Fig 1. Fuzzy Linguistic inputs for pressure and neighboring areas weather scaled in range 0 to 10

Fig 2. Fuzzy Linguistic inputs for humidity and temperature scaled in range 0 to 10


Fig 3. Fuzzy Linguistic inputs for rainfall and alarm scaled in range 0 to 10 and 0 to 1 respectively
Fig 4. Sample Fuzzy Rules for the proposed Alarm System using Fuzzy logic
This model works on the process of defuzzification of the inputs, once real valued data is obtained one can run the model so proposed. It is not necessary to scale the values, this has been providing for illustration of the proposed system. The fuzzy rules can be learned once data is presented to the system in the format required by the Fuzzy Inference Engine.
Both these systems can work in tandem and have benefits, the second one can be switched on all time, while the first can be put to use once an alarm of weather forecast is raised by the AI-Software system. This once done can be send to humans or Fuzzy inference engine as described in Section 3, before human intervention.
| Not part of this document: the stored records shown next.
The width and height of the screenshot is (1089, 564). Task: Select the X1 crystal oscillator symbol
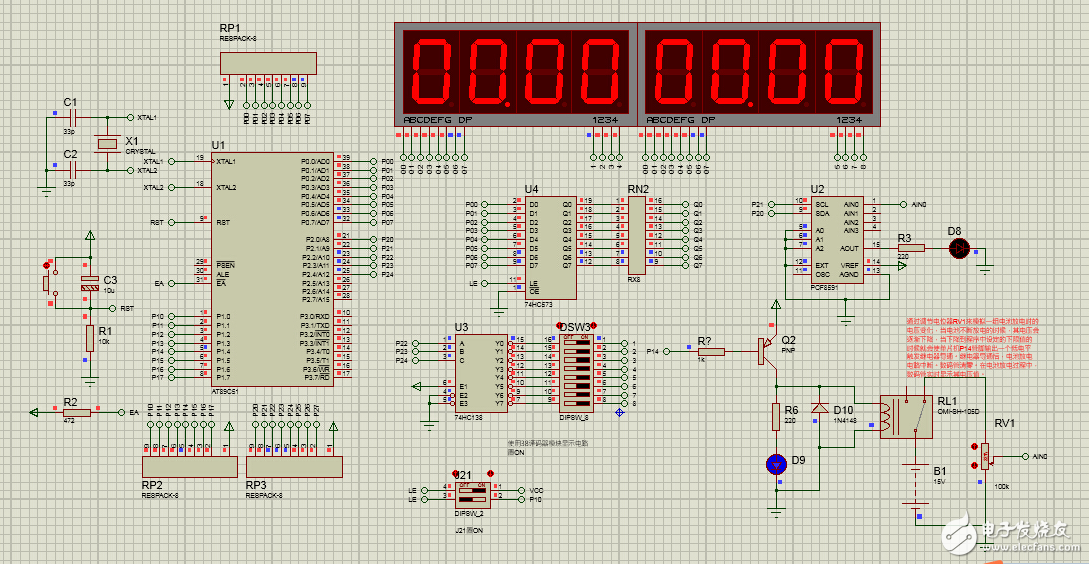pos(106,146)
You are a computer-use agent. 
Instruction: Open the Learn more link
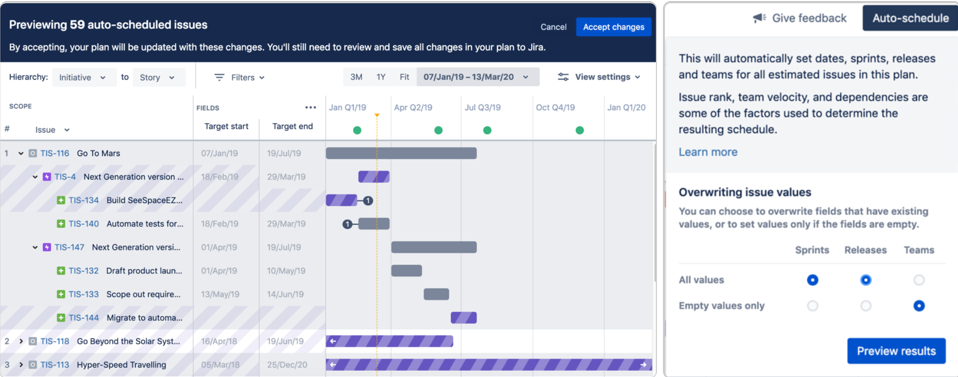point(708,152)
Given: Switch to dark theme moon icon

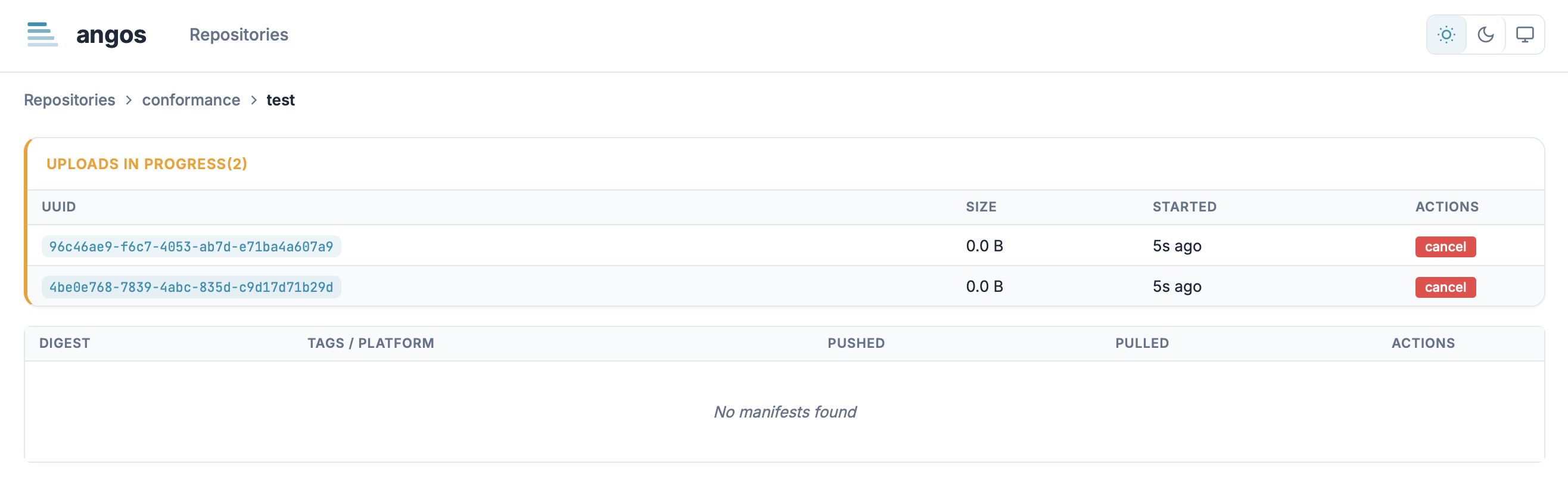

- Conclusions and Future works
The models have been presented as a proposal. The deep learning model should perform better than Fuzzy Logic based model due to ability to learn non-linear data models in high dimensions. While Fuzzy Inferencing can help local climatologist get automated alarms for weather abnormalities, and they can take further steps henceforth. Further, deep learning-based models can learn the characteristic relationships that exits in weather and which cannot be explicitly constructed in a rule based Fuzzy Logic system. This article is for illustrating AI based climate calamities’ predictions. In future work, precise data is to be fed in the proposed models with exact measurements and optimizing on parameters for forecasting any calamities. Further, an AI based application can be made to make monthly predictions once this system gets up, this can help people plan travel and help them in saving their resources as well. Once such predictions start matching with the output of the environment, safety measures, treatment of local areas with other natural resources such as water can be put in measure. Water content in air plays a vital role in weather of an area, hence this is the future work that needs to worked once weather predictions using AI are accomplished.